PARTS OF THE EXERCISE:
1) In the article about the two Chinese nationals jailed in Tanzania for ivory poaching, where were the two men arrested?
2) List every person mentioned by name in the article about the two Chinese nationals jailed in Tanzania for ivory poaching.

GIVEN PASSAGE:
---*---
Chinese nationals Xu Fujie and Huang Gin have been jailed for 30 years by the Tanzania Government for poaching wildlife.
This follows the ruling by the Kisutu Resident Magistrate’s Court which found them guilty of possessing 707 pieces of ivory worthy of USD 2.5 millions. These national were given a sentence of serving 30 years in prison or pay US 50 million dollars. They were arrested in November 2013.
A Sentence is a lesson to poachers
These two poachers met their fate yesterday in one of the heaviest sentences aimed at curbing the illegal trade. The Kisutu Resident Magistrate’s Court orders that Xu Fujie, 31, and Huang Gin, 51, pay a Tanzania Sh54.3 billion fine each or serve the lengthy jail term.
The jailing of the two is the latest in a series of heavy court judgments that has seen several Chinese and Tanzanians handed long jail sentences. This appears to be a renewed anti-poaching drive.
Resident Magistrate-in-charge Cyprian Mkeha had to adjourn the court session half way into pronouncing the judgment after one of the accussed, Xu Fujie, nearly collapsed in the dock, apparently shocked by the court’s decision. The court also ordered the confiscation of the ivory haul, and two cars that belonged to the poachers.
Magistrate Mkeha also convicted the Chinese of attempting to bribe the police and officers from the Wildlife department with Sh30.2 million. For this, they will serve five years in jail, and pay a Sh 1 million fine. However, the Chinese were acquitted of charges of possessing a bullet cartridge.
Magistrate Mkeha said the court had been satisfied with the testimony from nine prosecution witnesses and exhibits. “Considering the evidence adduced in court and the huge loss that the nation has suffered for the killing of 226 elephants, it is obvious the accused are a real threat to the elephant generation within the boundaries of our country,” said the magistrate. Evidence provided by nine prosecution witnesses proved the offence beyond all reasonable doubts, he said.
The convicts entered the country in 2010 and stayed for three years until 2013 when they were arrested at Kifaru Street, Mikocheni B in Kinondoni District, Dar es Salaam. The duo posed as garlic importers and marine product exporters. The seized tusks were found in sacks of garlic in the house where the two lived. They had killed, he said, a quarter of all elephants killed in the country between 2010 and 2013.
One of the witnesses, Mr Nchimbi told the court that there was sufficient reason to believe the two Chinese were ring leaders and financiers of an elephant poaching syndicate in the country.
---*---
DATASET CONTENT:

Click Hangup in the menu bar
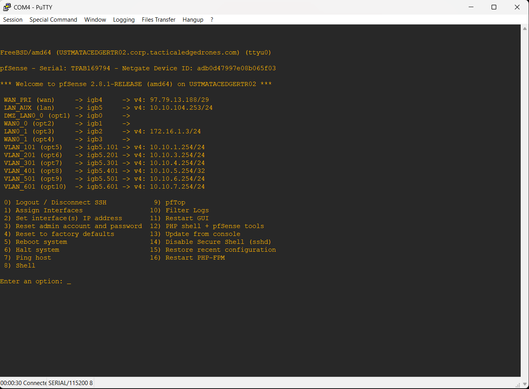Viewport: 529px width, 389px height. (193, 20)
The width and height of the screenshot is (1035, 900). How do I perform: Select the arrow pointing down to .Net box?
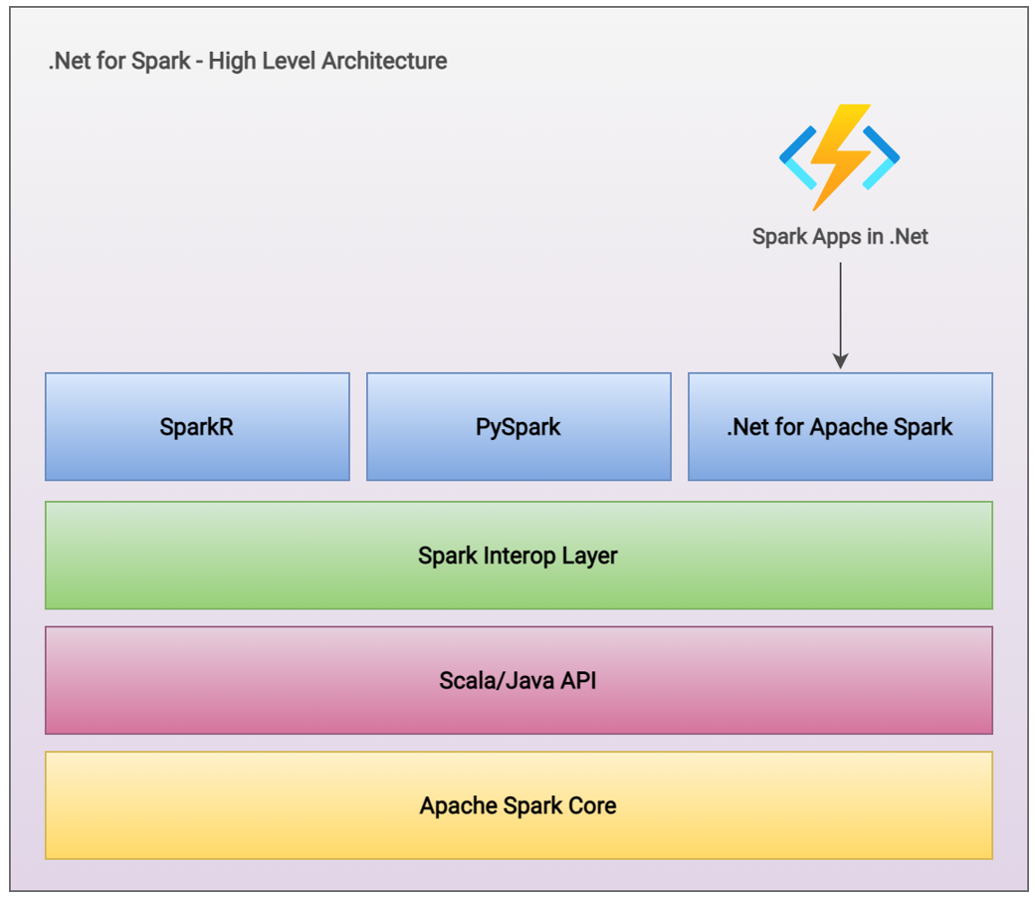click(840, 316)
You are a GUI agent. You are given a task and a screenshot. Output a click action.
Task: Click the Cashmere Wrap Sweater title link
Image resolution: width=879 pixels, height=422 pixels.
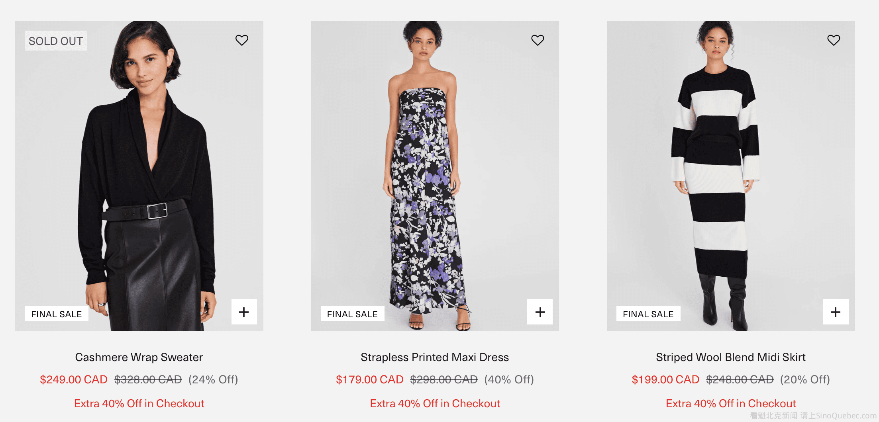tap(139, 357)
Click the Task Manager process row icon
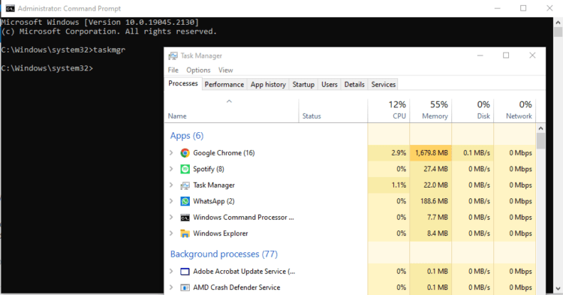This screenshot has height=295, width=563. [185, 185]
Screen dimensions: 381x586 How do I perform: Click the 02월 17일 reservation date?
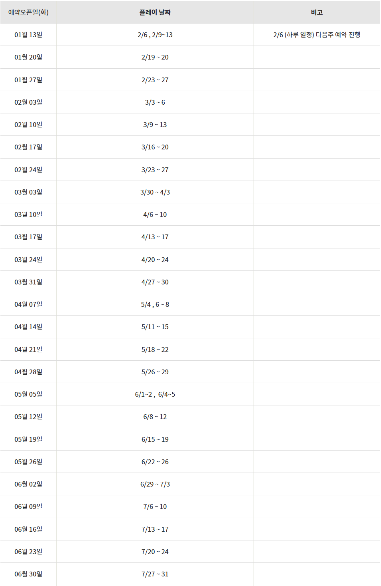point(28,147)
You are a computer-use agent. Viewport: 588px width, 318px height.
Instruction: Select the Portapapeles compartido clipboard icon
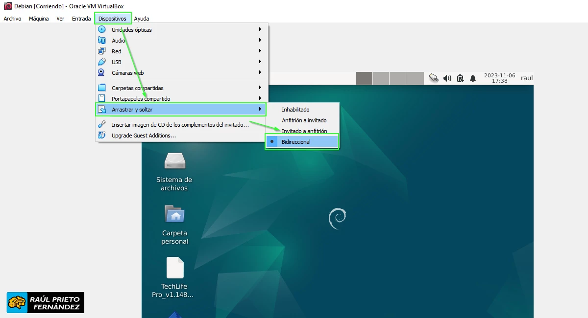102,98
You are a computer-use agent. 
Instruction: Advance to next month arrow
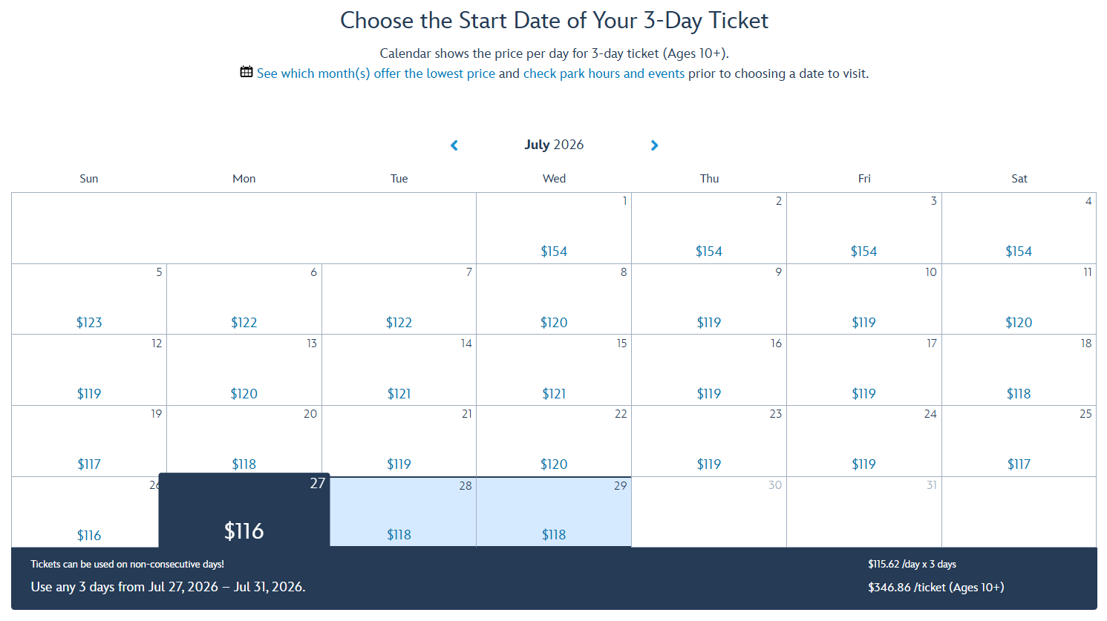coord(654,145)
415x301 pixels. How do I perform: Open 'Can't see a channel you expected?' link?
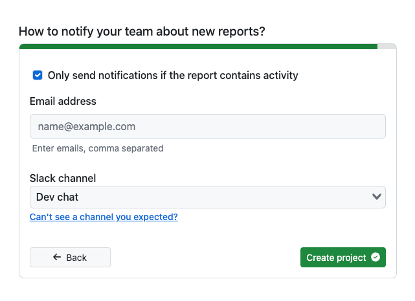pos(104,217)
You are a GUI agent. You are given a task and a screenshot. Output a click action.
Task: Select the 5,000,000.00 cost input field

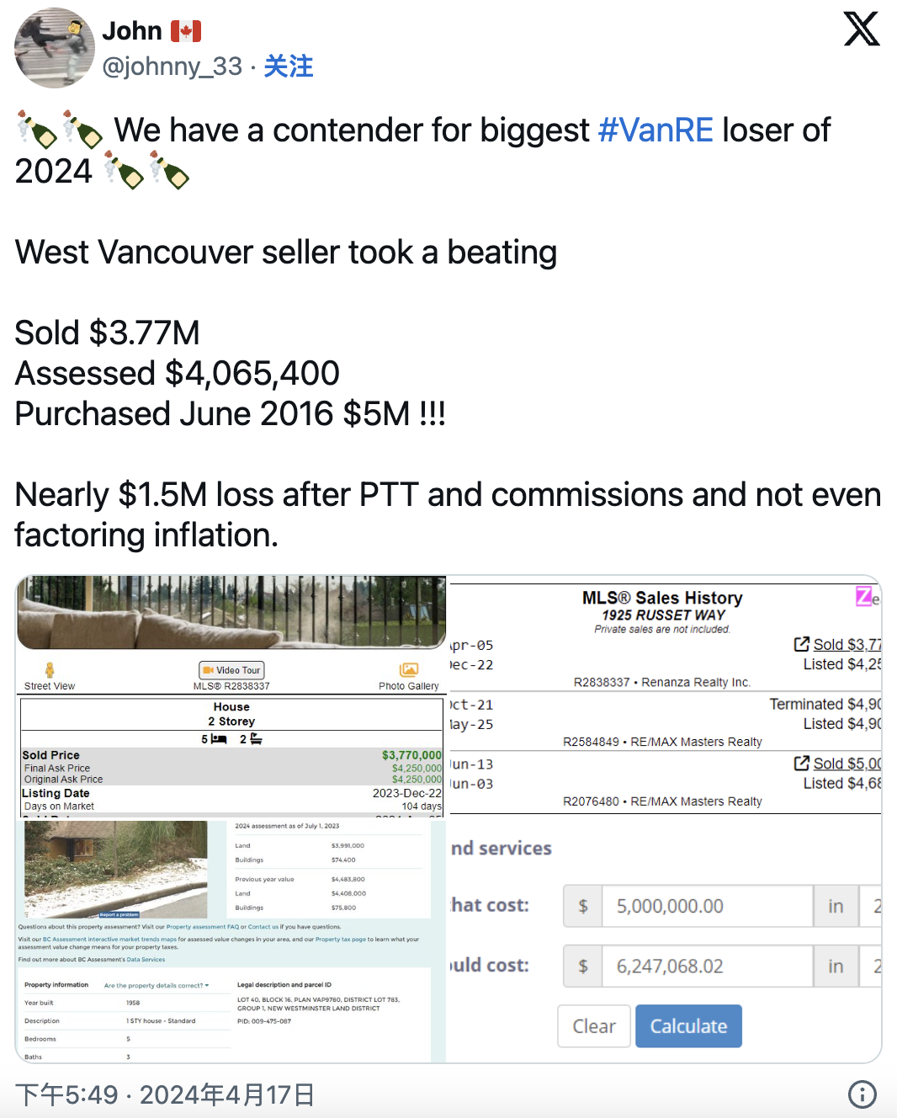[707, 906]
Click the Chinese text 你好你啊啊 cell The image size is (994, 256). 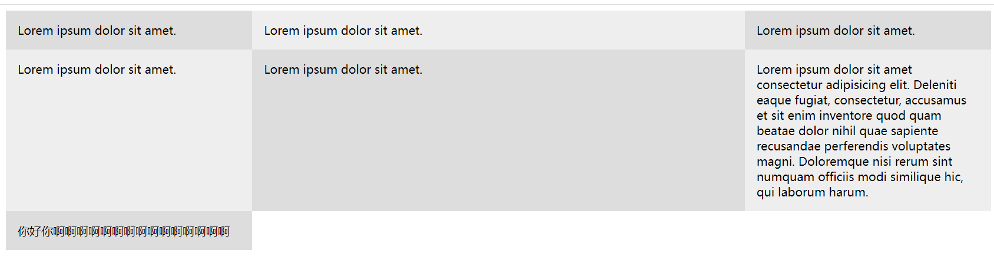(x=129, y=231)
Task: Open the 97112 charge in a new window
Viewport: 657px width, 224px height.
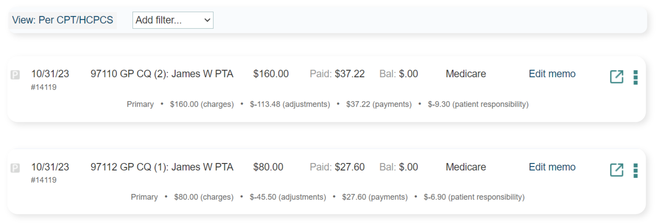Action: click(x=617, y=170)
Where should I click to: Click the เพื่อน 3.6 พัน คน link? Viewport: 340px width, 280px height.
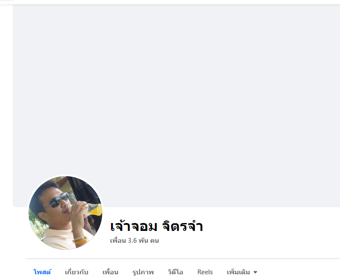(134, 241)
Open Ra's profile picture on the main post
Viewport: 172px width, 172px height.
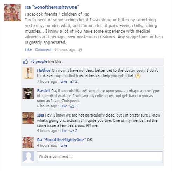tap(12, 13)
---*---
ANSWERS TO THIS EXERCISE:
1) At Kifaru Street, Mikocheni B in Kinondoni District, Dar es Salaam.

2) Xu Fujie, Huang Gin, Cyprian Mkeha, Mr Nchimbi